今年の談志初め@カメリアホール。実は今年に入ってから二回もチケットとっておきながら二回とも行けない(一回は自分の映画の上映で、もう一回は例のDJイベントで)ってことがあって歯ぎしりしてたんだけど、なんと片方のチケットをmixi経由でお譲りしたKさんという方が、今回の独演会と月末の一門会のチケットをとってくれてもうなんと感謝していいやら。しかもこのKさん、むかし競輪記者時代に友川かずきと知り合いだったり、むちゃくちゃ音楽の趣味が似てたり、極度のサッカーきちがいだったりととにかくナイスな方で、もうこれからはKさんと一蓮托生で家元を追っかけていこうと決めた所存。

家元、この日の演目は「浮世床」と「つるつる」。「浮世床」はイリュージョンなんてもんじゃなく完全にぶっ壊れてみせるアドリブ芸で、もう70になろうって芸人であそこまでレイザーズエッジ渡ってみせる人もいないよ。「つるつる」もラストで一八に救済の道を示す談志流のサゲは変わらずながら、ところどころ破綻への志向が見え隠れ。
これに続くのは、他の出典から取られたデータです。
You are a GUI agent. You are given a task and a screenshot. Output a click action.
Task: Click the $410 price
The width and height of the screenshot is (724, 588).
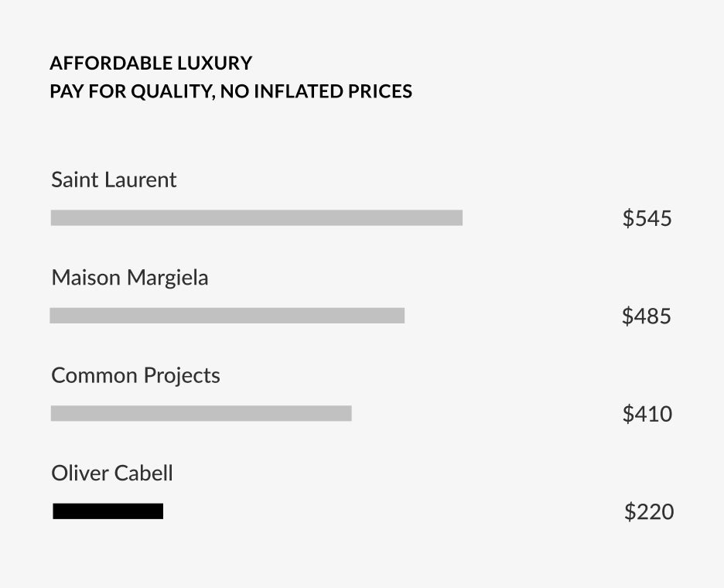click(x=647, y=414)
一八が必死に幇間やってる姿に爆笑しながらも、なぜか泣けてきてしまった。あまりの壮絶さに。

立川談志という人は、ある時期(おそらく「イリュージョン」を言い始めたあたり)から古典のスタンダードな語り口に対し抱いている「破壊し飛躍する力」と「ねじ伏せ構築に向かう力」という分裂した指向性を自覚的に打っ放し、その両者に綱引きをさせることですさまじいテンションを手にし、しかもそのテンションを微妙な案配でもって自在にコントロールできるというとんでもない領域に突入していった。でもってそのテンションがピークに達した地点というのが自身も認めているとおり昨年演った「居残り佐平次」(生で観たっていうKさんがうらやましすぎる)ということになるんだろう。では現在は? というとこれが体力的な必然としてテンションの均衡は崩れ始め、破壊していく力の方が勝ってきちゃってる。でもねふつうは逆なんだよ! ふつうは「様式」だとか「枯れ」だとかといって構築のほうが勝ってくもんでしょう。なのにこの人はまだまだぶっ壊してその破綻をもみせてやろうっていうだもん。その先にある誰も見たことがない凄いものを見せてやろうって。
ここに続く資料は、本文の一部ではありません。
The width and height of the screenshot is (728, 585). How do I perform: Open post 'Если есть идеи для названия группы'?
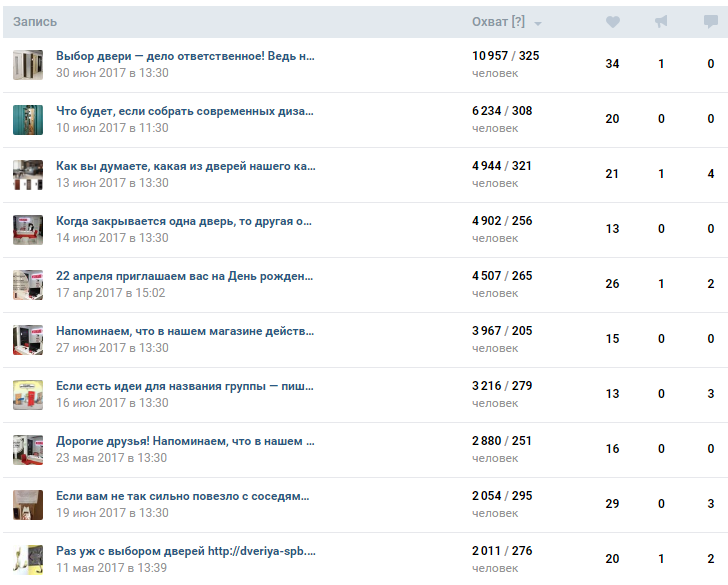[185, 386]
「いいなあ君たちは談志の晩年が見られて」と色川武大が亡くなる間際につぶやいたという有名な話、ついにそのときがきてる。もちろんできるかぎり長生きしてほしいけれども。Kさんとも話したことだけど、これはもう落語と呼んでいいのか、それともこれこそが落語なのか(例えば保坂和志にとっての「小説」のような)わからないが、いま立川談志が高座で見せているものってたぶん一般に落語と呼ばれてるものとは全然別のもので、あえていうなら「ドキュメンタリー」(もしくは「全身落語家」)と呼ぶのが相応しく思えてくる。昭和は遠くなりにけり。たぶん芸人であることをここまで極限のドキュメンタリーとしてさらけ出せるのはもうこの人ぐらいで、あとは可能性として松本人志がいるぐらいじゃないか(映画監督とか始めたりしなければ)。ともあれ、これから談志は観られる限りすべて観ていこう。